So, having width, height and center of a retangle, where exactly do you need any angle to draw it (except if it is not aligned with the coordinate system, but in that case I assume you know the rotation of the hexagon, which makes the problem the same plus rotating the corners...)?
 
Indeed, it's puzzling why this is puzzling. No offense. Maybe I don't understand what the problem is. But here's what I think I understand.

You know the center of the hexagon, hence you know the center of the rectangle (because they coincide). Let this point be (hx, hy).

If the rectangle is axis aligned, then top left corner is (hx-0.5*width, hy-0.5*height).

Suppose instead that you want the rectangle height to be aligned with the line from the hexagon center to the 270deg corner (let this be cx, cy). For the rest of this post I will assume you know (cx, cy); if not, we'll see how you may get them from what you know.

Let dx = (cx-hx)
Let dy = (cy-hy)
Let r = sqrt(dx^2 + dy^2)
Let px = hx-0.5*width
Let py = hy-0.5*height (the axis aligned rectangle corner coordinates from before)

then
c = dy/r
s = dx/r (nope, not an error; since the axis towards the 270deg corner is vertical, the s aka sin variable looks at the dx component)

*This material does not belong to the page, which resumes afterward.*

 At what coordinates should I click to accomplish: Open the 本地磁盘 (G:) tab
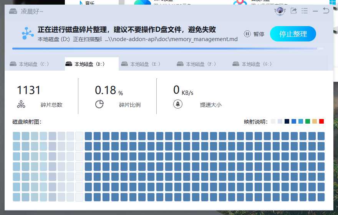[253, 64]
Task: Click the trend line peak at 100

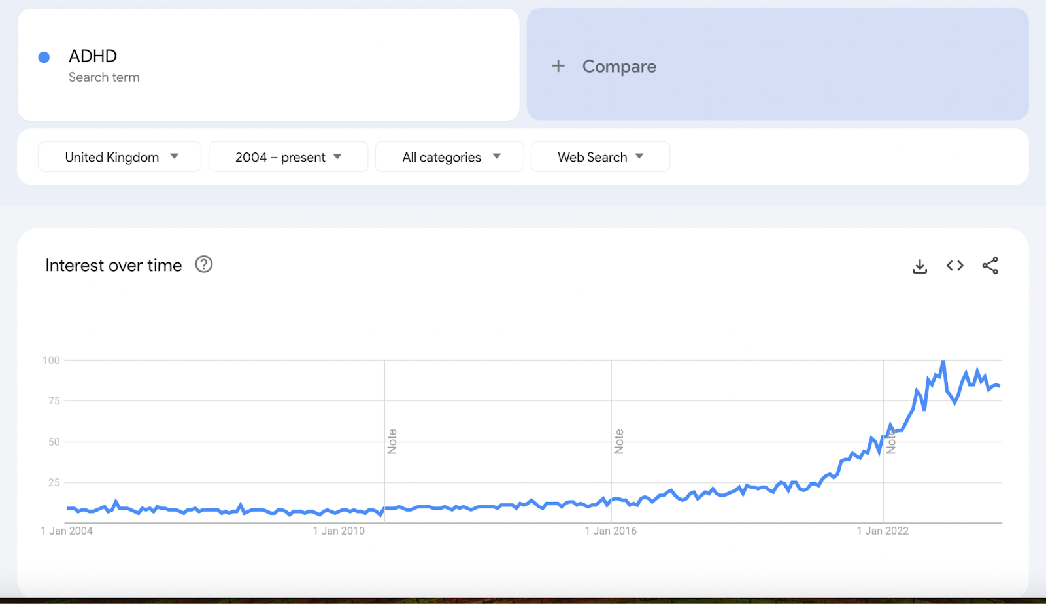Action: coord(943,360)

and your top left rectangle corner should be

rx = c*px - s*py
ry = s*px + c*py

(aka, a rotation of the axis aligned version, by an angle given by the axis towards the 270deg corner).

That should be it, lol, unless I messed up the signs for the s factors :P Try and see.
 
D'oh :facepalm:

If the rectangle is axis aligned, then top left corner is (hx-0.5*width, hy-0.5*height).

This sentence rammed it home for me. I definitely was thinking too complicated.

Thank you all for your comments.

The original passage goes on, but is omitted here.